# PAGE EXTRACT:
<<<<
The gift makes them different, they cannot look forward to generating children out of their love. They need a third person to produce a family.

This is an important difference that cannot be erased by in-vitro fertilization even though healthy and well cared for children may result. It is the fundamental reason that gay relationships may be approved of and blessed but may not be equated with traditional marriage.

To do so is to ignore difference for the sake of fairness.

I think gays should give up on marriage and live out the freedom that has been gained for them. Being free of raising a family enables men and women to focus on pursuits that would be impossible when locked into the necessities of economics and location that come with raising a family in a similar way that the Roman church has benefited from celibate clergy, but without the loneliness.

This freedom must have been important in allowing the great gay artists and writers and dramatists and poets to have the flexibility and freedom to create so many works that enrich us.

While I am not sure of gay pride, pride being a sin, if gays have pride in being gay, then why do they want to mimic traditional marriage between straights? It will always sit badly for the reasons outlined above.
>>>>
# SHORT PROBLEM 1:
In the opinion piece on gay marriage, what does the writer say gay couples need in order to produce a family?
# SHORT PROBLEM 2:
Extend the opinion piece on gay marriage, picking up right after its final sentence.

# DATA SEGMENT:
<<<<
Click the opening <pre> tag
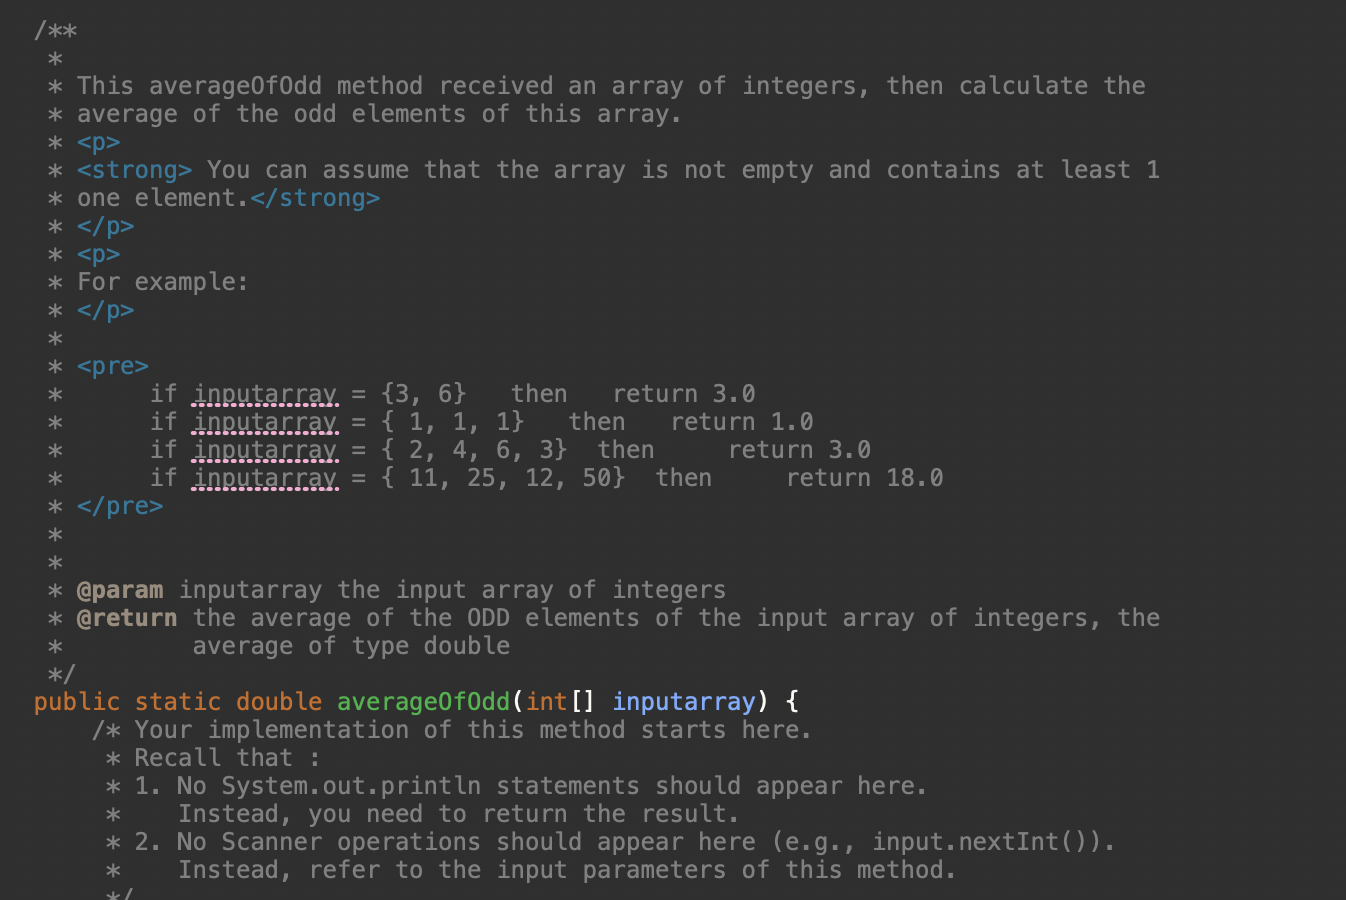The height and width of the screenshot is (900, 1346). point(112,365)
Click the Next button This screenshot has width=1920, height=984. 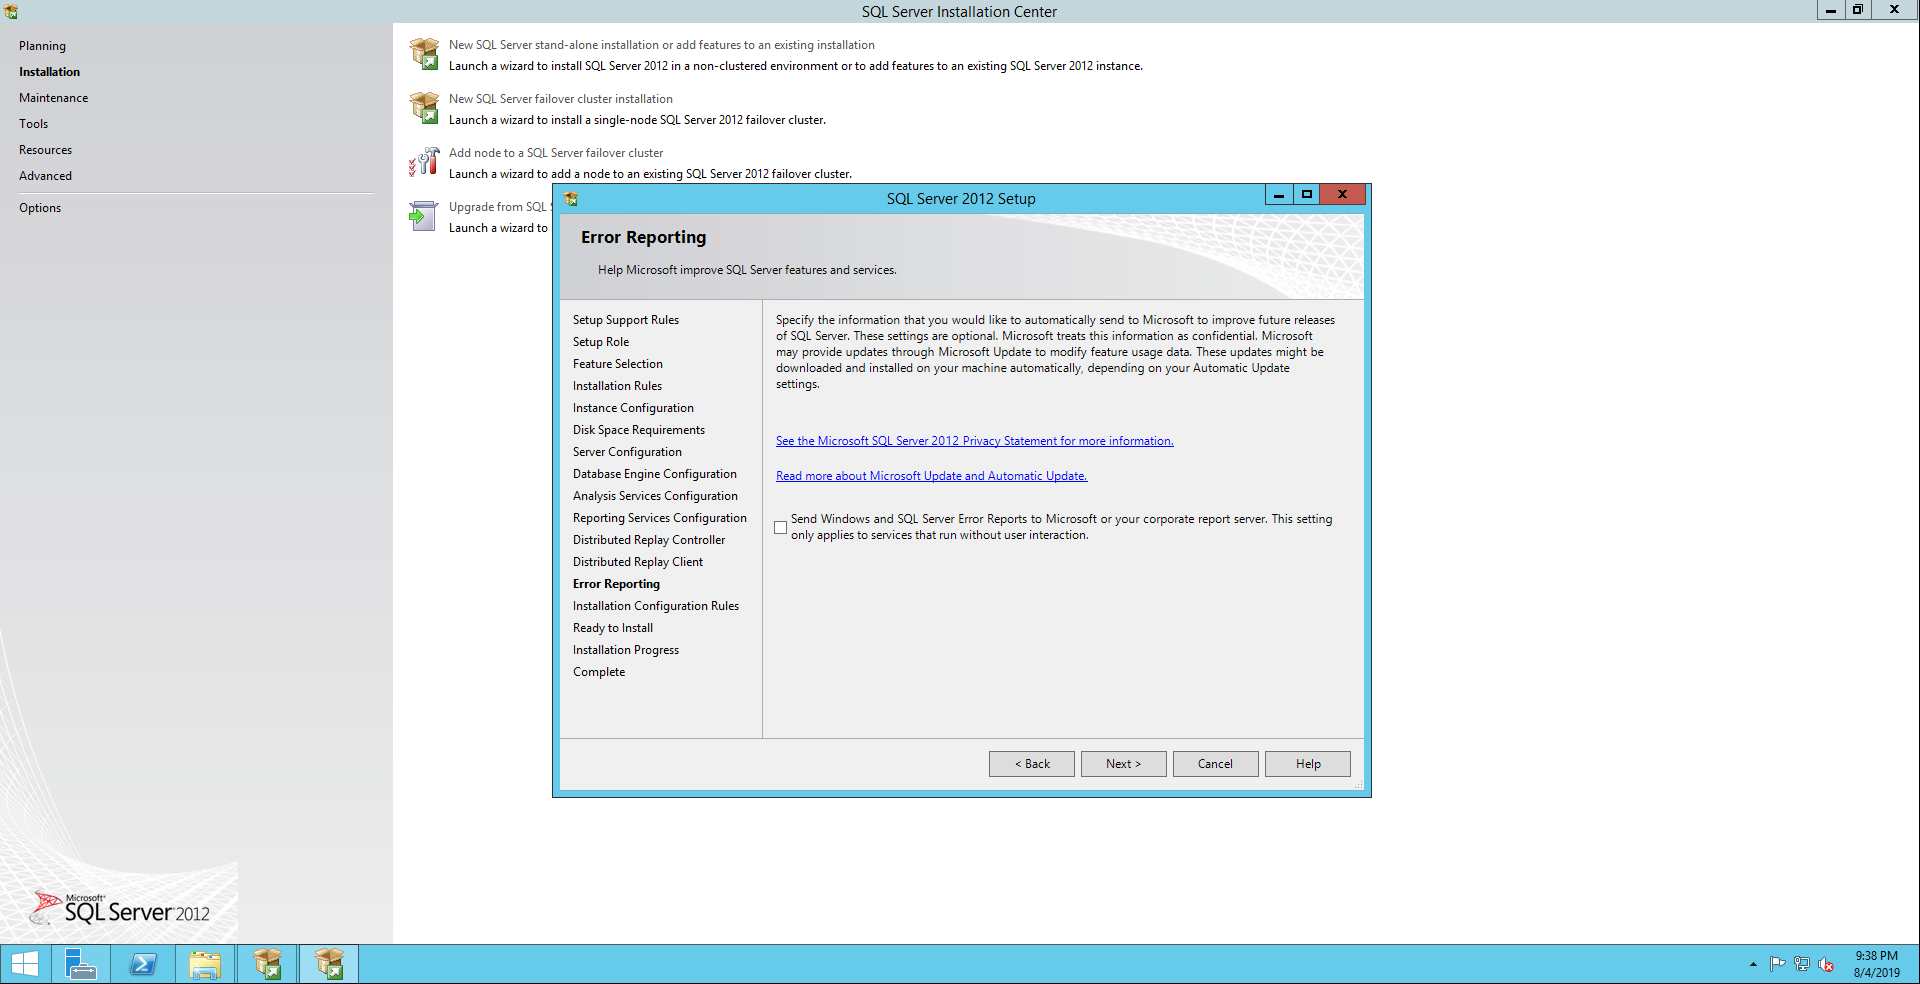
>>>>
# EXERCISE RESPONSE 1:
A third person.

# EXERCISE RESPONSE 2:
Why do they want to erase the one obvious difference between them and the straight population? My hunch is that the language of human rights, that is often not useful in these cases, plus the ideology of equalitarianism pushes both straights and gays to a total erasure of the difference and they will only be content when this has been achieved.

This will mean that the terms "husband" and "wife" will be swallowed up in political correctness and our language will again be reduced by the idea that we are all the same.

My message for gays? That traditional marriage is not for you is not an insult or an example of discrimination but a recognition of real difference that you faced when you first came out. That difference will not be submerged in traditional marriage. It is valuable; Give thanks.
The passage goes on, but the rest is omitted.